These clubs endured through the Civil War, where Ann insisted the clubs help injured soldiers from both sides. After the war, the clubs planned “Mothers Friendship Day”, where soldiers and their families from both sides were brought together to celebrate a message of unity and reconciliation. After the death of her husband in 1902, Ann moved to Philadelphia to live near her children. This is where she passed away a few years later, surrounded by her four children.
Anna remembered that her mother, always active in the church, had prayed for someone to start a day to memorialize mothers back in 1876. It was this prayer that sparked Anna’s crusade to make a day in honor of mothers. In 1908 the first Mother’s Day celebration was held, and in 1915 President Woodrow Wilson officially proclaimed the second Sunday in May “Mother’s Day”.
I hope and pray that someone, sometime, will found a memorial mothers day commemorating her for the matchless service she renders to humanity in every field of life. She is entitled to it.
— Ann Reeves Jarvis
The Founder Of Mother’s Day Hated What It Became
This day, started in honor of a woman who had spent her life helping other mothers, quickly became commercialized. Card and candy makers recognized that they could use this day to sell their wares, and did so quickly, starting in the early 1920’s. The American War Mothers and other groups also used the day to sell carnations (which had become associated with the day).
Anna was furious. She felt that these companies and organizations were exploiting the day. After all, it was intended to be a day for you to honor your own mother, and everything she did for you, by sending handwritten letters of love and gratitude, not pre-made cards. So, she started to organize boycotts of the day. She protested at a candymaker convention, and at the American War Mothers meeting for selling carnations. She was even arrested for disturbing the peace.
A printed card means nothing except that you are too lazy to write to the woman who has done more for you than anyone in the world. And candy! You take a box to Mother—and then eat most of it yourself. A pretty sentiment.
— Anna Jarvis
Anna refused to benefit from the commercialization of the day, even while other companies did. In 1943 she started a petition to recind Mother’s Day, but it was halted when she was placed in the Marshall Square Sanitarium in West Chester, Pennsylvania. And guess who paid the bills? People connected with the flower and greeting card industries.
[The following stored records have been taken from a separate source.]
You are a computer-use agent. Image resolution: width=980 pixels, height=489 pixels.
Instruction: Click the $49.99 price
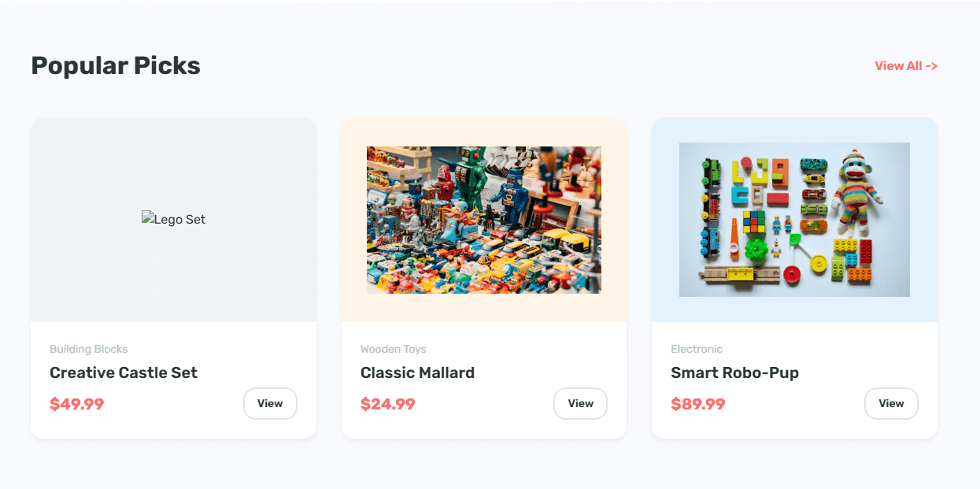click(76, 404)
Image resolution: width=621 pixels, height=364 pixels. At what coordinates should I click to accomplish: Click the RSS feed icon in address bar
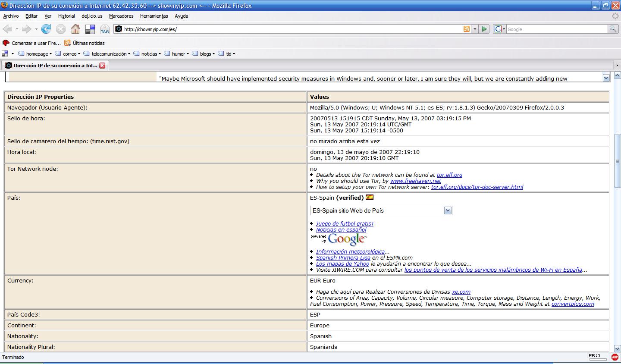point(467,29)
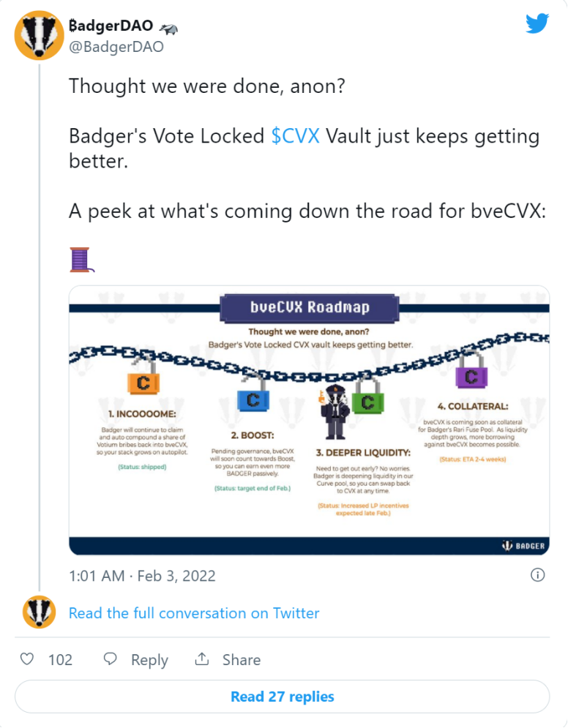
Task: Click the Reply text label
Action: tap(149, 660)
How generous of them (sarcasm).
If Anna hated what the day had become by the 1940’s, I shudder to think what her perspective would be on what the day became today, when the average spending will be $186.39, and retailers are hoping that your spending will help save the ailing retail industry.
My Mother’s Day Perspective
I have to admit that before I started doing the in-depth research for this article, I had only vaguely heard the story of the founder of Mother’s Day. But I already also hated the commercialization of the holiday, just like Anna.
Every year I see the top gifts people get for their mothers – flowers that will die in a week, greeting cards picked up from Target when you realized you forgot about the day, or paying a lot of money to take your mom out for a special Mother’s Day meal. Heck, people now are even giving gift cards. Nothing says “I love and appreciate you for all the wonderful things you do” than a plastic version of paper money!
I would much rather have something special, and free, that shows real appreciation for the things that I do. For example, last year I received an awesome drawing from my then-12 year old, that he had made for me during breaks at school. Now, in elementary school the kids are usually forced to do something for their moms, but he’s in middle school-so he did it all on his own. That, to me, shows real appreciation and thought.
Instead of cut flowers that will die, I would prefer a beautiful plant for my garden that will grow for years to come. Rather than an expensive meal out, a thoughtful meal of my favorite foods cooked up for me would be amazing. Or a lovely picnic in a park. A family walk. Someone telling me exactly what it is that I do that they appreciate the most. A donation to a cause I care deeply about. And so on.
So instead of giving in to the commercialization of the day, follow in Anna’s footsteps. Boycott Hallmark, protest the candy makers, dump the flowers – and instead do something really special to honor the mothers in your life.